At an event held in The Gherkin, Chance UK employees and supporters looked out over the rooftops of the capital as they celebrated their blossoming financial relationship with international law firm Kirkland & Ellis.
Having given £25k last year Kirkland Ellis is discussing funding again this year and future years.
The charity has been operating for 20 years, annually supporting and mentoring around 200 of the most vulnerable and isolated children in the country through.
Speaking at the event, John Markland, a partner at Kirkland & Ellis, said it was “hard to think of a more worthy cause, helping primary children get back on the right tracks…
“Very importantly the incredible levering of volunteers’ help means that they can give amazing bang for your buck, and with revenues of only about £1m our £25,000 can really make a material difference to the charity. We are not just giving a drop in the ocean.
He added that they were “on the lookout for nine other firms like Kirkland and Ellis, to give broadly a similar contribution.”
The drive for more funding reflects the charity’s desire to grow and deliver its transformative services to more communities across the capital and the country.
As part of this aim it has seized opportunities to prove the value of the work that is being done.
Sue Holloway, Director of Pro Bono Economics – which matches professional economists with charities on a voluntary basis – described the work her organisation had done with Chance UK.
“We identified the potential savings to the public purse and the benefits to the individuals and their families if those negative outcomes could be avoided, then we compared that with Chance’s costs of running their programme.
“It costs Chance an average of £5,000 per child mentored.

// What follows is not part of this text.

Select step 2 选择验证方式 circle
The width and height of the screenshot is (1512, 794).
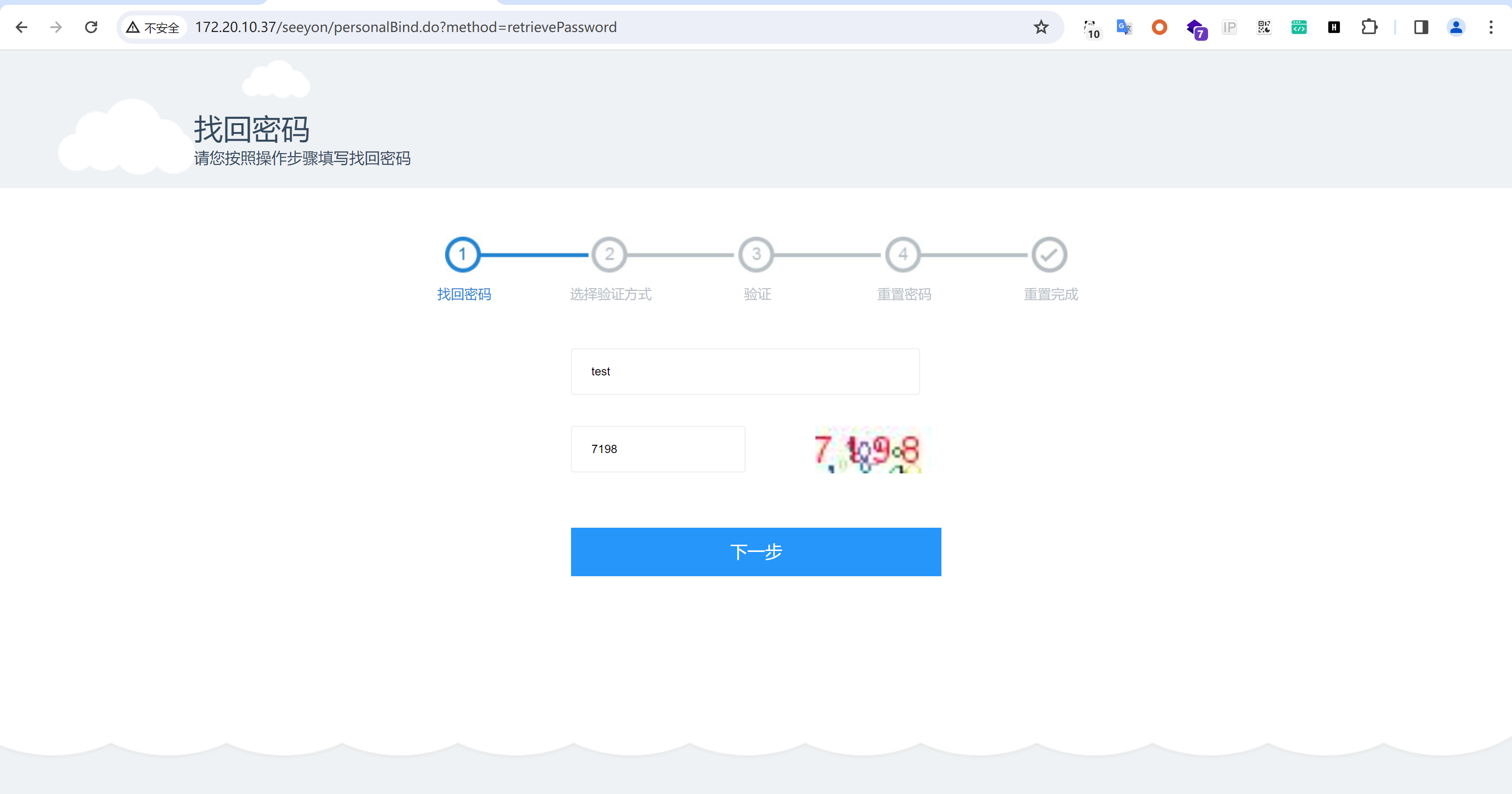click(x=609, y=254)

If conduct problems aren’t addressed there’s about an additional £22,000 in costs to public services, and that is things like the criminal justice system, public health and social care; and around £140,000 in costs to individuals themselves – reduced earnings, the emotional costs and social costs of crime, family costs.
“So, Chance UK would break even in terms of an economic cost-benefit analysis if they were successful in ensuring that 1 in 42 children avoided negative outcomes over and above what would have happened anyway.
“You have to take a view yourself about whether that sounds reasonable. An alternative way of thinking about that is they would have to reduce negative outcomes resulting from behavioural problems by an average of 2.5%.”
Ms Holloway went on to praise the organisation for its decision to build on that work by taking part in a Randomised Control Trial.
Chance UK competed successfully against 24 other organisations in 2013 to be part of the rigorous evaluation, and is the smallest charity ever to be accepted.
Chance UK CEO Gracia McGrath explained why: “I know it sounds like a huge risk for such a small organisation to undergo a Randomised Control Trial, and we are the smallest organisation to ever undergo a Randomised Control Trial, but do you know what? Every time we go to a graduation and we see our children and we see the difference that it makes we think it is actually quite a calculated risk.”
Ms McGrath hopes that the results will provide greater proof of the value of the organisation’s work helping them to secure much needed funding and, unsurprisingly, she is willing to take the chance.